У неё нет эстетского любования смертью. У неё есть горячее её неприятие. Для неё смерть – это ещё один повод всех любить:
– Послушайте! – Ещё меня любите
За то, что я умру.
«Любите» – вот за эту противоестественность, за этот подвиг, за эту жертву. Поэтому для меня тема смерти у Цветаевой – это естественное продолжение и естественное противопоставление её колоссальной витальной мощи, её неубиваемому румянцу. Этот румянец, иногда несколько лихорадочный, есть даже на стихотворениях тридцатых годов. Скажем, у Бродского, несмотря на всю энергию его стихов, я не вижу этого цветаевского румянца, а вижу, наоборот, – прекрасную бледность.

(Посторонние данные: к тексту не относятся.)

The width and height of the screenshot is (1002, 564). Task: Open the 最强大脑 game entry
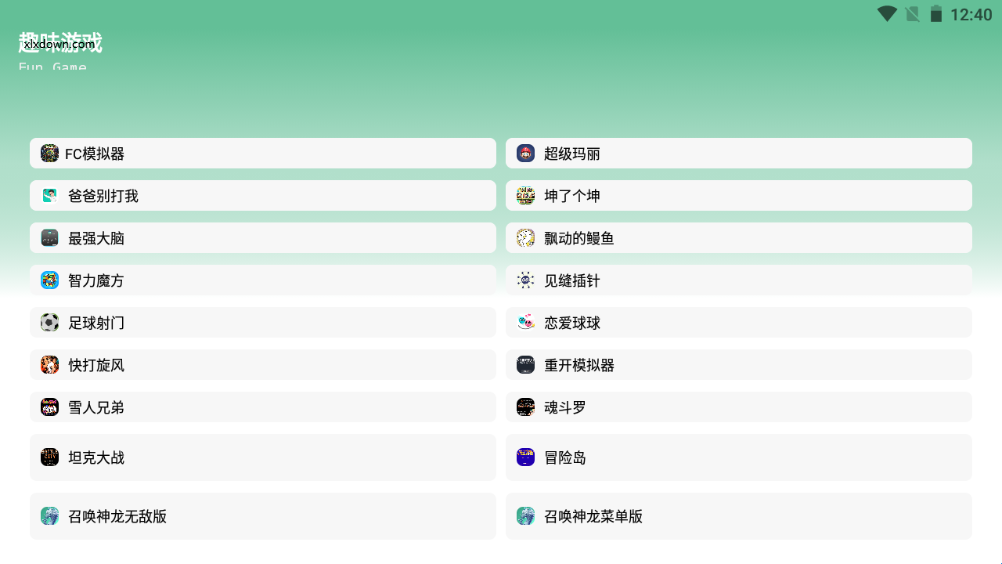point(263,238)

– Что вы думаете о Шервуде Андерсоне?
– Шервуд Андерсон – гениальный писатель. Из того, что он написал, я больше всего люблю «Триумф яйца». Хотя, конечно, сборник рассказов про Огайо – прелестный совершенно. Больше всего мы с Веллером при личном знакомстве были поражены тем, что у нас один и тот же любимый рассказ из «Уайнсбург, Огайо» – «Paper Pills» («Бумажные шарики»). Три страницы прекрасного, я бы сказал, нежнейшего текста!
А из всего, что сделал Шервуд Андерсон, мне больше всего нравится, когда он в сорок лет однажды пришёл в свою контору, посидел за столом, плюнул, надел пальто, три дня где-то скитался, вернулся и никогда больше не возвращался к юридической практике, а занимался исключительно писательством. Вот за это я его люблю. Это надо иногда сделать. У меня несколько раз было такое чувство, когда я бросал заведомо отвратительное дело. Отвратительное не с эстетической точки зрения, а дико скучное, даже если оно было прибыльным. И вот уйти, где-то бродить три дня… Вот это художественный жест!

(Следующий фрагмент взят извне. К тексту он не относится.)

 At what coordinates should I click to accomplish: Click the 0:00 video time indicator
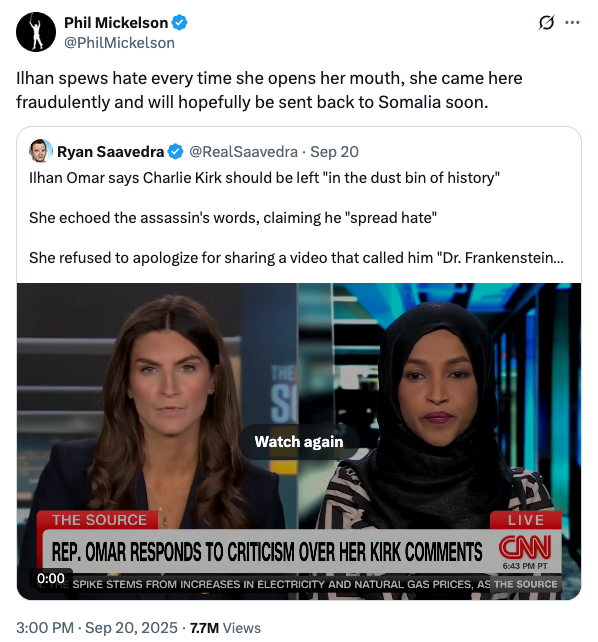click(51, 578)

Спрашивают меня, кого из современных российских поэтов я бы назвал .
Сейчас выходит книга у хорошего поэта Дины Бурачевской, чья книга стихов называется «Дура». Важно уметь назвать книгу. Мне кажется, что это очень удачная книга с удачным названием.
Кроме того, тоже в Петербурге выходит книга стихов Айгель Гайсиной. Это поэтесса, на которую я обратил внимание, когда мы приезжали в Казань на Аксёновские чтения. Года ей было двадцать три. И там был устроен такой парад местных поэтов, и Айгель Гайсина в их числе, потому что она бард. Им как-то легче в этом смысле с просодией, и музыка помогает находить разнообразные какие-то штуки. Вот Гайсина прочла несколько стихов, выдержанных в очень своеобразном размере.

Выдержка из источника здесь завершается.